**TASK REQUIREMENTS:** Gather every line of the material below that contains the string "code".

(Stored data)
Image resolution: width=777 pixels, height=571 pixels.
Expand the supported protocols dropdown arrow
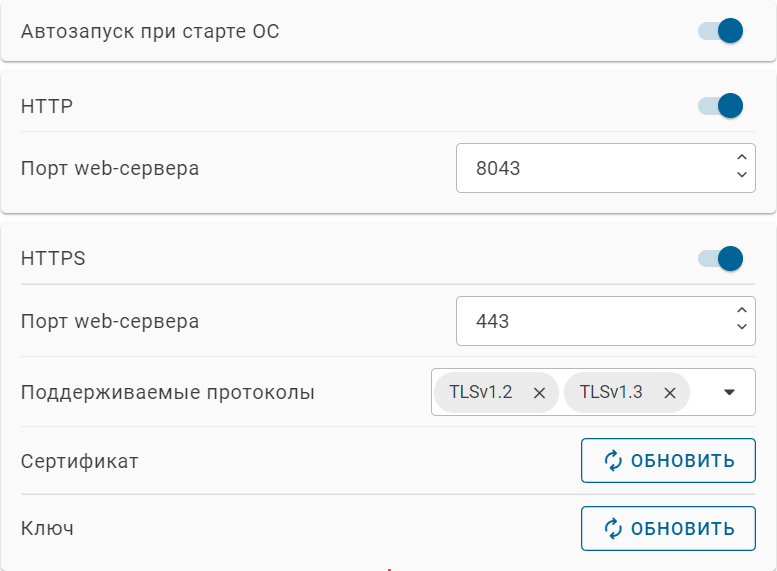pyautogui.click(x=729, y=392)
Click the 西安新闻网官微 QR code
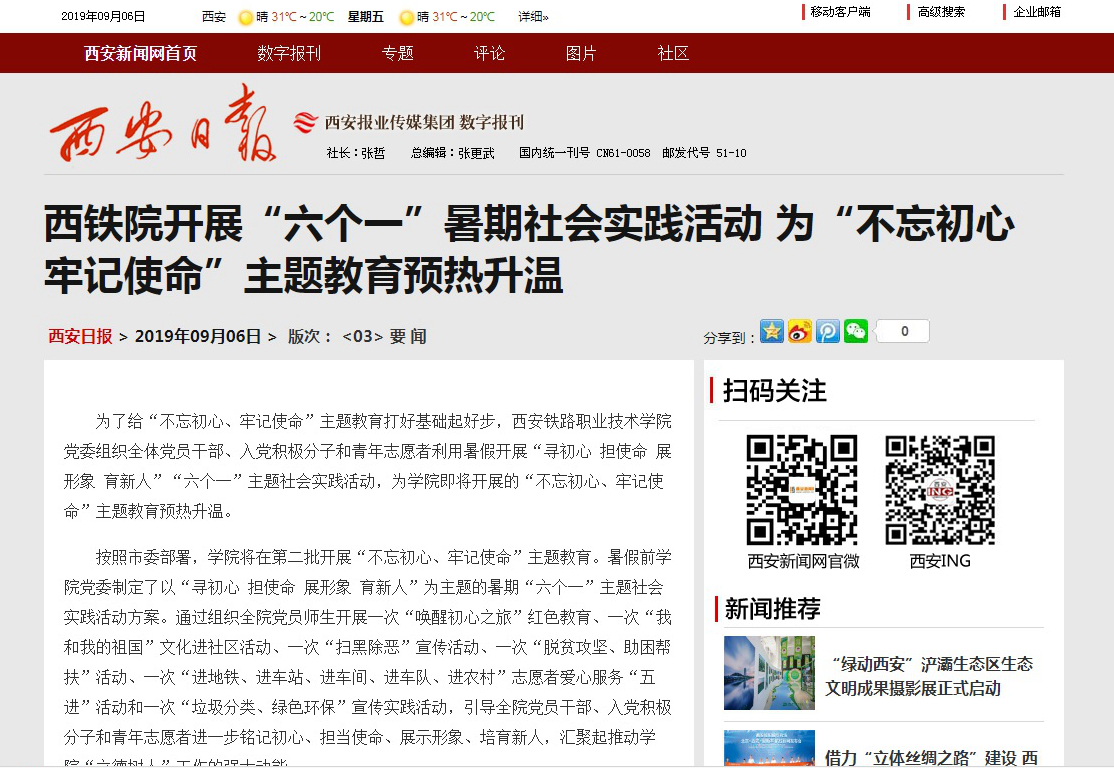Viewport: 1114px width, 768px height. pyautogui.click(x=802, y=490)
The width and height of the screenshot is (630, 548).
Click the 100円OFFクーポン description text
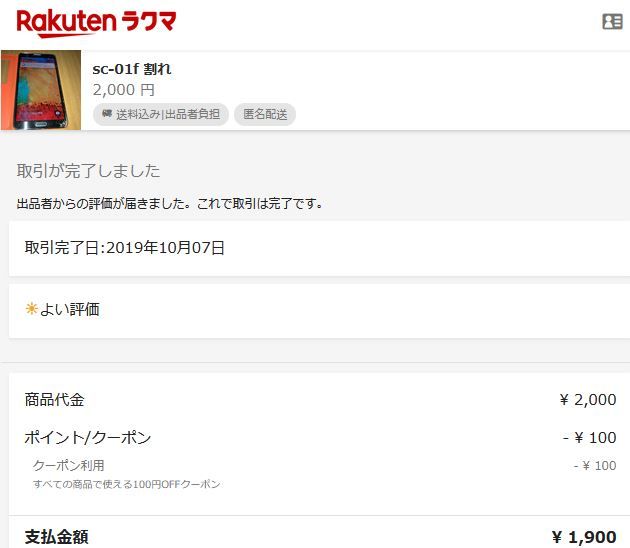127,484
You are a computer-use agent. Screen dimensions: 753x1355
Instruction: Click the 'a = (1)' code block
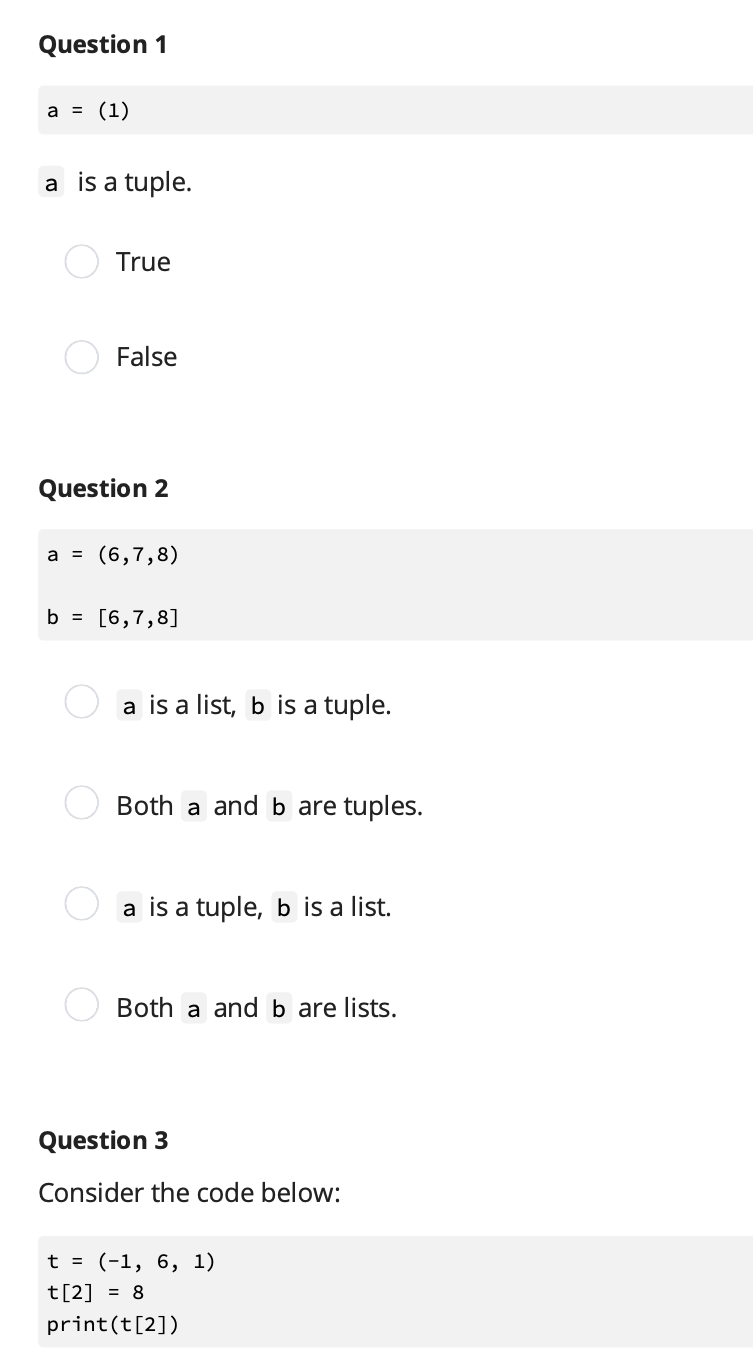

**RESPONSE:**
Click the 西安新闻网官微 QR code
Instruction: Click the 'a = (1)' code block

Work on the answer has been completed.